═══ Input for this task ═══

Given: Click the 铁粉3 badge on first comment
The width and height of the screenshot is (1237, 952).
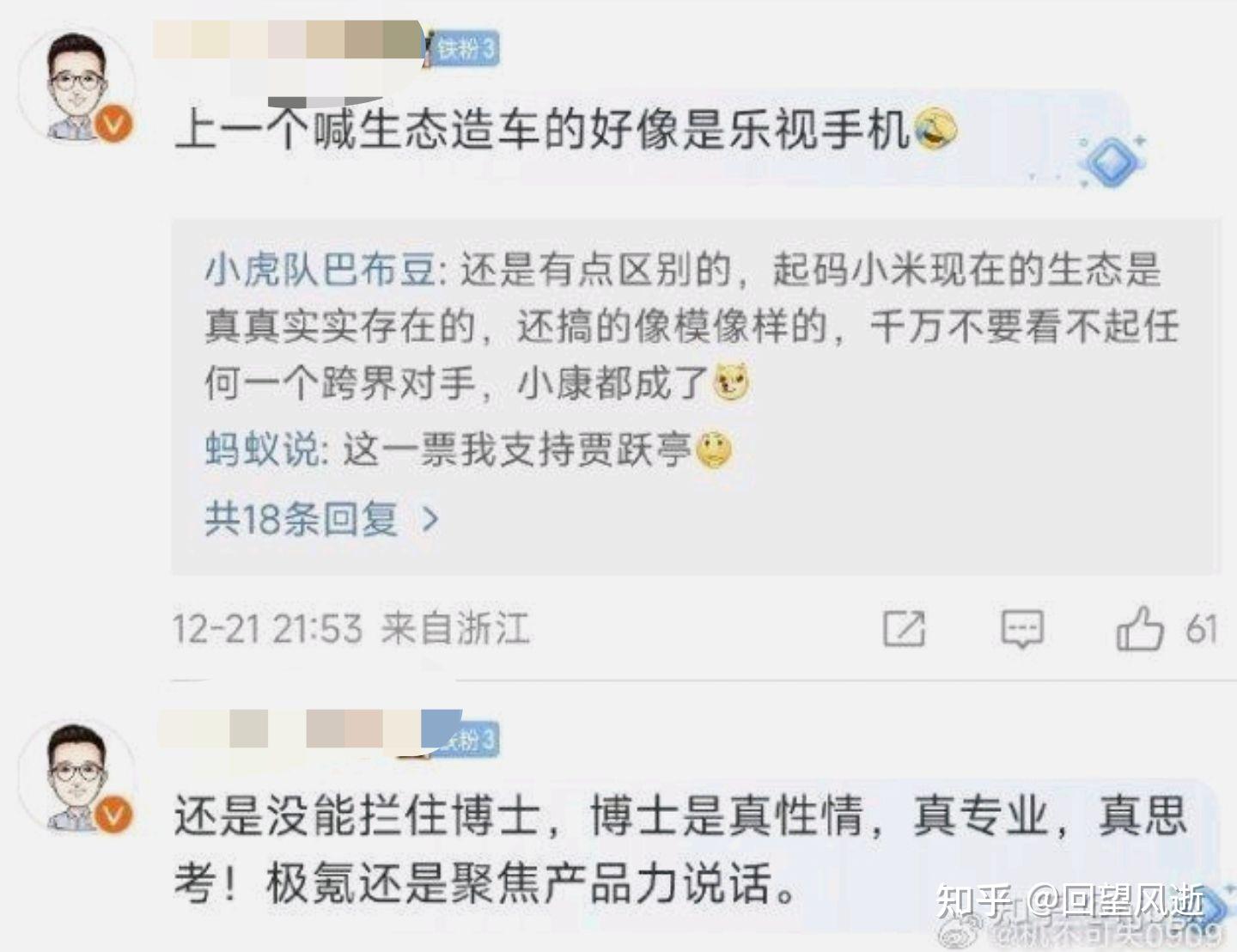Looking at the screenshot, I should coord(465,48).
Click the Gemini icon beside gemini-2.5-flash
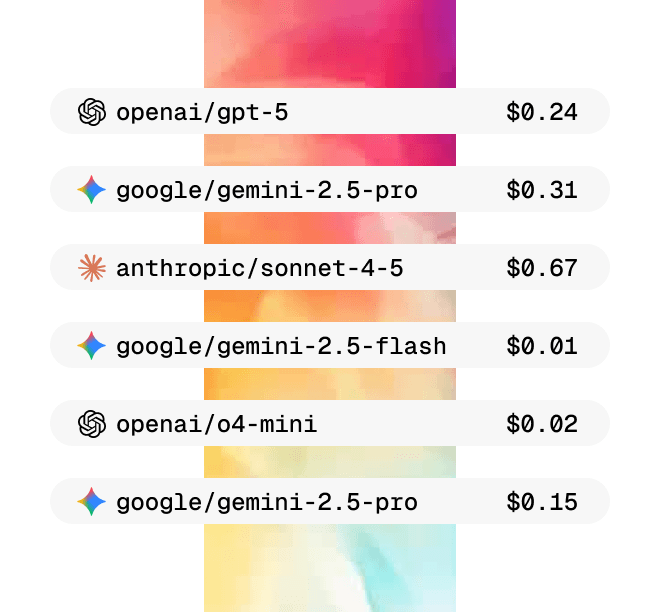 click(92, 346)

═══

What you need to do
Reproduce all the entries that precede this task, word for word, minus any pictures.

Solution to the exercise
Given: Click the 铁粉3 badge on first comment
The width and height of the screenshot is (1237, 952).
Looking at the screenshot, I should coord(465,48).
Click the Gemini icon beside gemini-2.5-flash
 click(92, 346)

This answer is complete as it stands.